What about socializaation?
Homeschool studie show that homeschoolers are more involved in extra-curricular activities than their public schooled peers. Activities include scouting, music, dance lessons, sports, community service and more.
But are they socialized?
Homeschoolers are above average socially, emotionally, and psychologically according to research reported by Homeschool Legal Defense. The research measured peer intereaction, self-concept, leadership skills, family cohesion, participation in community service and self-esteem.
Field trips and outside studies
Homeschoolers participate regularly in educational and social activities outside their homes with people other than their family in such things as field trips, scouting, church activities, 4-H, community service and volunteer work.
More “real world” experiences
Homeschoolers have more “real world” experiences than public schooled children. They interact more with adults than the average public schooled child. Since children grow up to be adults, and need adult people skills, this is an asset. Social skills are better learned when modeled by mature peers rather than age-mates alone.
Able to develop talents
Homeschoolers are able to spend more time developing their unique gifts and talents. Here a homeschooler participates in the Special Olympics. He spends part of his days in the spring training for the event held every May in his county.

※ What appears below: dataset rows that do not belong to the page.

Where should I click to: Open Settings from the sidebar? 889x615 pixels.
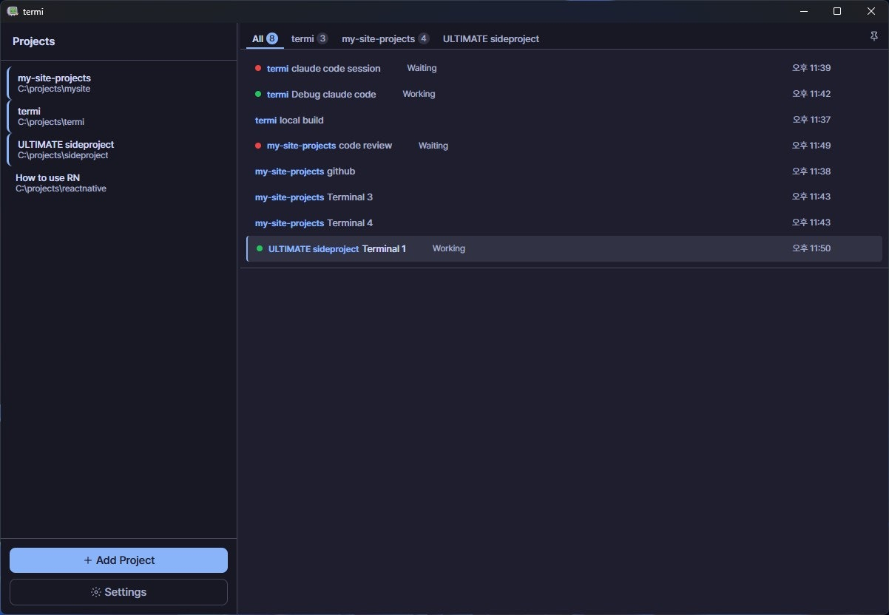point(118,592)
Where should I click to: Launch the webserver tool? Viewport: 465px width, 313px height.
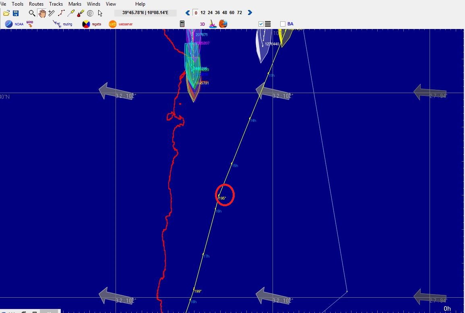point(120,24)
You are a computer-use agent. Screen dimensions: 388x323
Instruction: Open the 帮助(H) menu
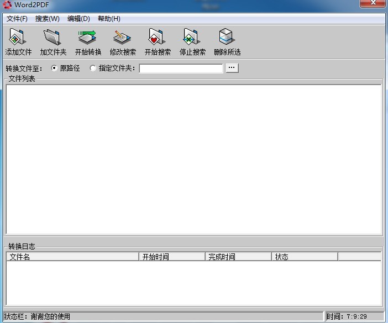109,19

Far from the practices of the past, colleges now actively recruit homeschool students. They have learned that homeschooled students are self-starters, self-motivated, and high academic achievers. Most colleges have homeschool admissions offices or at the very least, a homeschool admissions policy.
High test scores, GPAs
Homeschoolers do well as college freshmen. They score higher on college entrance exams, and earn a higher GPA on average than those freshmen who attended public school. On average homeschoolers enter college with 14.7 college credits while public schooled students’ average is 6 credit hours prior to college attendance.

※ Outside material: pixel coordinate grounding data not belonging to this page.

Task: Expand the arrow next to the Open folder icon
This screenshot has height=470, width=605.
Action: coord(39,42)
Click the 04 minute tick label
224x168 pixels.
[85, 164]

Homeschooling through college
It really is possible to homeschool through college. Distance colleges such as Western Governors University offer degree programs online that can be earned at home, at the student’s own pace, including accelerated. The competency-based model and its modest price of tuition is an attractive option for homeschoolers.
Education model is changing
The education model is changing. Distance learning is more popular than ever. Colleges such as WGU support the home education model. Free, self-paced online classes are also offered from top universities such as Stanford, MIT, Harvard and more via programs such as edX. More than ever before, homeschooling in modern times is a good fit for many families.